Brenda Murphy Maddox ’53 never thought she would amount to much.
“I was a late starter in everything,” says Maddox. “It’s a miracle how I got to Radcliffe at all...I felt like the stupidest person around, I was overawed by my classmates and I didn’t stand out in any way.”
But 50 years after coming to Radcliffe, Madox has written articles for The Economist, the London Times and the Daily Telegraph. She’s authored eight books and won two Los Angeles Times Book Awards, the British Silver Pen Award, a Whitbread Award nomination and the Critics Circle Award for her writing.
Born to a working class Massachusetts family, Maddox grew up the child of a widowed, bed-ridden mother who struggled to save enough money to send her to college.
The Irish-Italian Maddox remembers arriving at Radcliffe feeling like she didn’t belong in the social stratisphere of Boston debutantes and sophisticated New Yorkers.
“I knew I was smart, but I only applied to Radcliffe and Simmons because I knew that because of my mother I couldn’t go too far from home,” she says.
But she quickly caught up with her peers intellectually, graduating Phi Beta Kappa.
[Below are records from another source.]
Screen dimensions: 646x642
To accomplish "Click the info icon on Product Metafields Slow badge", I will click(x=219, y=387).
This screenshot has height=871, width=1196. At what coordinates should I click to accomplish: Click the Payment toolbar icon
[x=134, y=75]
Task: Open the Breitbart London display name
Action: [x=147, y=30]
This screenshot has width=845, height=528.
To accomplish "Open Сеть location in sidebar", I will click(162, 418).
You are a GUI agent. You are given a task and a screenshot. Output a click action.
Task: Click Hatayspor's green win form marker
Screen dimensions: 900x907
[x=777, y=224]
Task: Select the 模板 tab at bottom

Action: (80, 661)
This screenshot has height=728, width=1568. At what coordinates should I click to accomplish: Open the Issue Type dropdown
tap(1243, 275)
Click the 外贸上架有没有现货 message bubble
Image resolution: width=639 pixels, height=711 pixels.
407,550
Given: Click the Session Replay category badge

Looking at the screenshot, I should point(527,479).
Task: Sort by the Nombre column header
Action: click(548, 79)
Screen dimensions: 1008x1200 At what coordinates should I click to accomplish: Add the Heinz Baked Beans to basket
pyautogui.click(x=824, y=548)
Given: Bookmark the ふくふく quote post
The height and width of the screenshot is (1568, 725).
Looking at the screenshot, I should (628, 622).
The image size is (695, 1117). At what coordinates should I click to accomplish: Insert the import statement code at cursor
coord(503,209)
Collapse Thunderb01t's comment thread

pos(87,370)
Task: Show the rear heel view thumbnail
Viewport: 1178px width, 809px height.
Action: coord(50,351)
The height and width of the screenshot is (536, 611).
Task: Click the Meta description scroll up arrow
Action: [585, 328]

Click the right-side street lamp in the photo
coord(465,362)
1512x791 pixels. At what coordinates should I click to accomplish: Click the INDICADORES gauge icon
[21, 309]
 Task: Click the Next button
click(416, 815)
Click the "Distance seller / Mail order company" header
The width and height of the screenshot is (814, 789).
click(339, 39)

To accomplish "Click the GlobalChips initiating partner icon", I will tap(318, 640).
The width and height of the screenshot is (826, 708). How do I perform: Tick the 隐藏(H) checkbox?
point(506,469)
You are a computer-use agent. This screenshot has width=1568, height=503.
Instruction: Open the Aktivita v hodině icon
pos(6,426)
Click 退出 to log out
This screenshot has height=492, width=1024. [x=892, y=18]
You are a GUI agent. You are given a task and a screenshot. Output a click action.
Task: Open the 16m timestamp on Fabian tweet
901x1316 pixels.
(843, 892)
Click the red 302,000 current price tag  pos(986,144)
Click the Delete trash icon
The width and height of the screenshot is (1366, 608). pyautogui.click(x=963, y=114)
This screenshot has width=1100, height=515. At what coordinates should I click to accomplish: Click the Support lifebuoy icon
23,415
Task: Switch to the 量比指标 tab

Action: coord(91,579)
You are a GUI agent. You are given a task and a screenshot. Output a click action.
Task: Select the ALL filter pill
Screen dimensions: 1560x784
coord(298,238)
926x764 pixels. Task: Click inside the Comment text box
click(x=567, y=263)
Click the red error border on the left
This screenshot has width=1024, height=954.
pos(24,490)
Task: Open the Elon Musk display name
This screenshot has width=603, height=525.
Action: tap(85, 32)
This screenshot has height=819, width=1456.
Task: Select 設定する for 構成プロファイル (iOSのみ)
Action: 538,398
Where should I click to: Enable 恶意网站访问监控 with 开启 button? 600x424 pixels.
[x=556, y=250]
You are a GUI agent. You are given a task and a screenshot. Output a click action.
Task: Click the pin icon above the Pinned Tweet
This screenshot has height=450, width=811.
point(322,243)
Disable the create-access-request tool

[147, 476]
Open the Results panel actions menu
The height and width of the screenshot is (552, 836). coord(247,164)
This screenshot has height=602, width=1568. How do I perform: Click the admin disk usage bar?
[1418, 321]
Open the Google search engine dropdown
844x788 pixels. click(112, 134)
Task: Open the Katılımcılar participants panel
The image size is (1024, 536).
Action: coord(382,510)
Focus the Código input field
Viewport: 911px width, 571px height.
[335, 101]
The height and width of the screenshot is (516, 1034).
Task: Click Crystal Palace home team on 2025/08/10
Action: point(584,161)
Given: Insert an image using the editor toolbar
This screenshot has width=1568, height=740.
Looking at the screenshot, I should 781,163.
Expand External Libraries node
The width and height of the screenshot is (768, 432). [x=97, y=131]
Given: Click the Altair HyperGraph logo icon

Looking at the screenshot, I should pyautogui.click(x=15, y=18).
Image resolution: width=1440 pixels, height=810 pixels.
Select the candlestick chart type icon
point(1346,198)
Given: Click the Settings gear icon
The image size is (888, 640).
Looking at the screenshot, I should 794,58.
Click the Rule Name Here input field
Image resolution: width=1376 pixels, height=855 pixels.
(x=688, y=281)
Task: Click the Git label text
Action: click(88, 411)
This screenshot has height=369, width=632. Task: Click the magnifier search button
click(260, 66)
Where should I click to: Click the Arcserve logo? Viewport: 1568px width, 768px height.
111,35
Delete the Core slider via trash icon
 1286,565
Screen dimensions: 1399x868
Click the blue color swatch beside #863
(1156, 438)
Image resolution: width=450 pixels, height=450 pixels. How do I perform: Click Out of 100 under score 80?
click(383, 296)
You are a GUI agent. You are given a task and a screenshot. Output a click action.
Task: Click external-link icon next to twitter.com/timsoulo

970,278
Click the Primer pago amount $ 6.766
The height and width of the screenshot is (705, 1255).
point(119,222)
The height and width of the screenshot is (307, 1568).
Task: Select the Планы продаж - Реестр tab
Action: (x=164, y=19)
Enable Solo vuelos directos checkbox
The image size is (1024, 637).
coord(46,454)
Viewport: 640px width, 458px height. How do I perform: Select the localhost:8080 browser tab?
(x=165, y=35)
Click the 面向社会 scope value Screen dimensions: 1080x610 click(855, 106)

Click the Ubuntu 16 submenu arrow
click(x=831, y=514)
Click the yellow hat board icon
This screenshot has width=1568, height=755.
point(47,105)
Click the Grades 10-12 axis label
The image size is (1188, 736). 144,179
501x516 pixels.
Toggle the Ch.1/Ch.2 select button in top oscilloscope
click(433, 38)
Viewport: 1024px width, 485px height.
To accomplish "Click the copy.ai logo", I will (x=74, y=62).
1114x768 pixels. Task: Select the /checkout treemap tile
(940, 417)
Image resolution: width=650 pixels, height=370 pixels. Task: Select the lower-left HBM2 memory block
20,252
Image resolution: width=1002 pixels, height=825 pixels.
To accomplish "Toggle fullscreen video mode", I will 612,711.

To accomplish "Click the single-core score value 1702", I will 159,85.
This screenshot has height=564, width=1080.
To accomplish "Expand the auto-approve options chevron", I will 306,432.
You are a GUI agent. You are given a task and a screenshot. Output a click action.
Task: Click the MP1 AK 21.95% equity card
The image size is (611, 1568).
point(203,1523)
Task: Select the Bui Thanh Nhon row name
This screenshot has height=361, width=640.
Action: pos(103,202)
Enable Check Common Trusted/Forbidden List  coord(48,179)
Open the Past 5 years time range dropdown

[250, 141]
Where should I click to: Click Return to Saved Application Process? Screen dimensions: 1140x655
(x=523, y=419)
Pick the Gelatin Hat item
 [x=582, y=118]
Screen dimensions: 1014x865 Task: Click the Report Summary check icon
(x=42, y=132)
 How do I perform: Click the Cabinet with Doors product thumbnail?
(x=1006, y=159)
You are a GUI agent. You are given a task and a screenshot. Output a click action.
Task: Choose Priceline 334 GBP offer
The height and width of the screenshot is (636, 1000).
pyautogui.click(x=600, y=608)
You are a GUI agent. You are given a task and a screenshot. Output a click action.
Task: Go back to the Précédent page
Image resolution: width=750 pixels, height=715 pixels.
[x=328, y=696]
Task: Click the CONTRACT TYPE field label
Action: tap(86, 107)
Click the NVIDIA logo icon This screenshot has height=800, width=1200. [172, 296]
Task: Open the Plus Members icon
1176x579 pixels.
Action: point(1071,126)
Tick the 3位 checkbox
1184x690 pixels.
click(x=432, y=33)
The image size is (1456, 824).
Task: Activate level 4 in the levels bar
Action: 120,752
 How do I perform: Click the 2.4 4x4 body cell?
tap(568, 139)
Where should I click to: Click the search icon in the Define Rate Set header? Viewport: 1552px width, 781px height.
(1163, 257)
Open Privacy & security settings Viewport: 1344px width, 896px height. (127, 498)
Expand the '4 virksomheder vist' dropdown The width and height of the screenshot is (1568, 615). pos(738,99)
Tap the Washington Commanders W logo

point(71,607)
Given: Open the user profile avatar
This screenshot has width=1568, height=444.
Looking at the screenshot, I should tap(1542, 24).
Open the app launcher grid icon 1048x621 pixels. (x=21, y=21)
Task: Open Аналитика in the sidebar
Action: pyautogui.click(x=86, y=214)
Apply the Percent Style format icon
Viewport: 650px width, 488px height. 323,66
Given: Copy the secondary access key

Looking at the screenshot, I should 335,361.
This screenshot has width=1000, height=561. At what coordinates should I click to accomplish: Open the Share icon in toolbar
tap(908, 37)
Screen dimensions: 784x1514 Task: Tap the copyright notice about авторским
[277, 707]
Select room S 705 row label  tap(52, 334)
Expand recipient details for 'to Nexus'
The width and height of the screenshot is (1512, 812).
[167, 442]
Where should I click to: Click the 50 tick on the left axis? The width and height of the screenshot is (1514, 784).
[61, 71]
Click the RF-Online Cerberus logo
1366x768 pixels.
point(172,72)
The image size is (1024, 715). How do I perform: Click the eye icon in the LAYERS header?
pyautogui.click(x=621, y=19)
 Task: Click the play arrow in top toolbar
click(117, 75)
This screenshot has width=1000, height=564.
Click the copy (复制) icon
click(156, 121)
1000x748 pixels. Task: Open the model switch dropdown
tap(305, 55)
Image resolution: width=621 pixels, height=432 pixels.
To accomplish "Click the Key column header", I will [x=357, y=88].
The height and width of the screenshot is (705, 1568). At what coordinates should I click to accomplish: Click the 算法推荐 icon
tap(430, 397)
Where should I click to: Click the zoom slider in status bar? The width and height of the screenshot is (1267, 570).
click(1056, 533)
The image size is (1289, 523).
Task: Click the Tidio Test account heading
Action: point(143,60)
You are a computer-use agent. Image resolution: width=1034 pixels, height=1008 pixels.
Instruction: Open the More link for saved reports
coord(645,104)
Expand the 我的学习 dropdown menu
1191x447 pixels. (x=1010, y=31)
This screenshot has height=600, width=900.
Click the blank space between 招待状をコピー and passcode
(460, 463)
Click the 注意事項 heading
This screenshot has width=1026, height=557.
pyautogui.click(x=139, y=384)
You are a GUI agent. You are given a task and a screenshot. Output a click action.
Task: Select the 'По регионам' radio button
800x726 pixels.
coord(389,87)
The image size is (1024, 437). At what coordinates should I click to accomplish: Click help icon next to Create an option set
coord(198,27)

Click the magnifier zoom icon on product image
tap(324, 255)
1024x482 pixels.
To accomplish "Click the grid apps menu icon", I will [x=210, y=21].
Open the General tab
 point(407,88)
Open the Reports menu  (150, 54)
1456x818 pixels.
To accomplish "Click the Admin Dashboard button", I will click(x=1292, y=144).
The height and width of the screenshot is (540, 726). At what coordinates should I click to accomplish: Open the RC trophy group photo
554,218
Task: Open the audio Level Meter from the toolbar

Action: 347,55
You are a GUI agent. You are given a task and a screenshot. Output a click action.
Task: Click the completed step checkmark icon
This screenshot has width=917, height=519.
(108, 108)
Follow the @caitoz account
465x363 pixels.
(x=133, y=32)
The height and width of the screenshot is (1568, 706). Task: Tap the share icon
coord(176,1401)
She went on to a successful journalism career, but felt like she lagged behind the other Radcliffe graduates socially.
“I was one of the few girls to leave the gates of Radcliffe without a diamond ring around her finger,” she says.
While she did not find a ring on her finger until six years later, Maddox is now a “Lady,” wife of Sir John Ryden Maddox, and has two grown children.
But for Maddox, her life still revolves around her writing, which she says comes naturally to her.
From Elizabeth Taylor to the Pope to telecommunications, Maddox has delved into many other lives and many subjects—and she doesn’t plan to stop any time soon.
“I’ve always liked my colleagues and working. The alternative is pruning the roses, and that’s not for me,” she says.
A Slow Start
Maddox describes her childhood in Bridgewater, Mass.—only 30 miles from Boston—as “a world away” from Harvard Yard.